Paul Rosenmöller zei niet zo lang geleden dat zij altijd met een blocnote op haar knieën aantekeningen maakte. Dat heeft zij waarschijnlijk uit de tijd dat zij klassieke talen studeerde in Utrecht. Haar eindscriptie ging over de vrouw in de Griekse tragedie. Mogelijk is dat ook een link naar haar latere politieke loopbaan. Zij was lerares klassieke talen voordat zij in de politiek ging. Zij wist een grote kennis van de klassieken te paren aan de wens om tot vernieuwing te komen. Ik wil haar graag in dankbaarheid herdenken.

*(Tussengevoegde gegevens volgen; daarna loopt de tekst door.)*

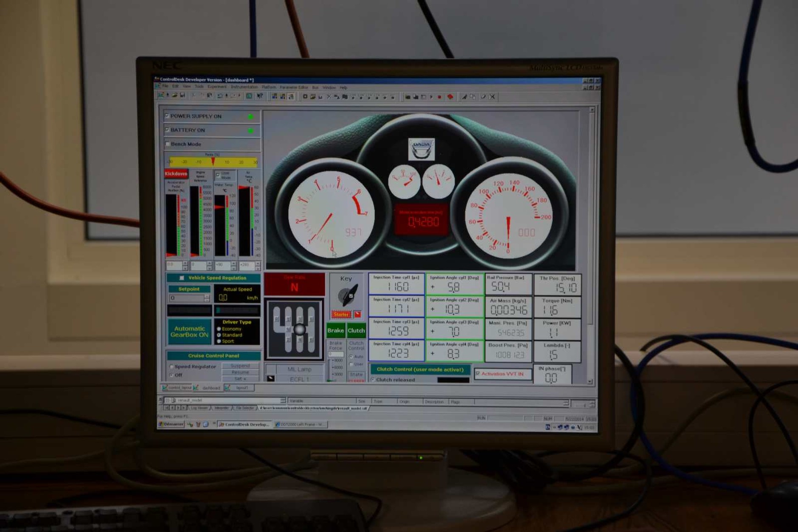Click the red Starter flag icon
The height and width of the screenshot is (532, 798).
pos(357,314)
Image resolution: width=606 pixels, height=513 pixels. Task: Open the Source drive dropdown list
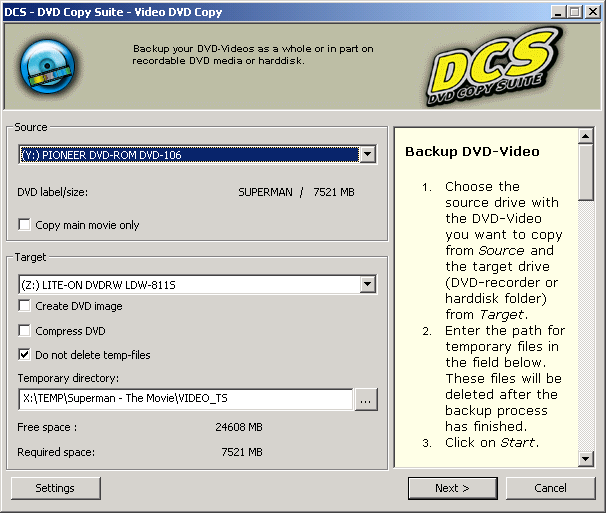[367, 155]
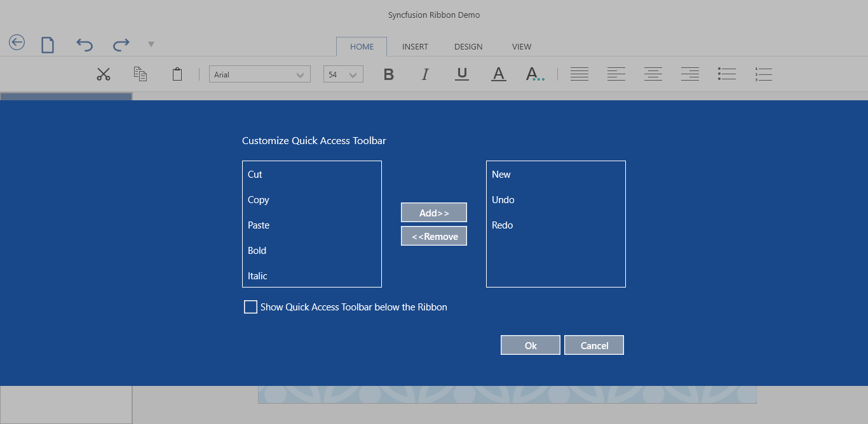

(De aanwezigen nemen enkele ogenblikken stilte in acht.)

De voorzitter:

Ik nodig Karel Beckers en de familieleden uit om naar het ledenrestaurant te gaan. Daar kunnen de leden hen kort spreken of condoleren.

De vergadering wordt van 14.15 uur tot 14.25 uur geschorst.

De voorzitter:

De ingekomen stukken staan op een lijst die op de tafel van de griffier ter inzage ligt. Op die lijst heb ik voorstellen gedaan over de wijze van behandeling. Als aan het einde van de vergadering daartegen geen bezwaren zijn ingekomen, neem ik aan dat de Kamer zich met de voorstellen heeft verenigd.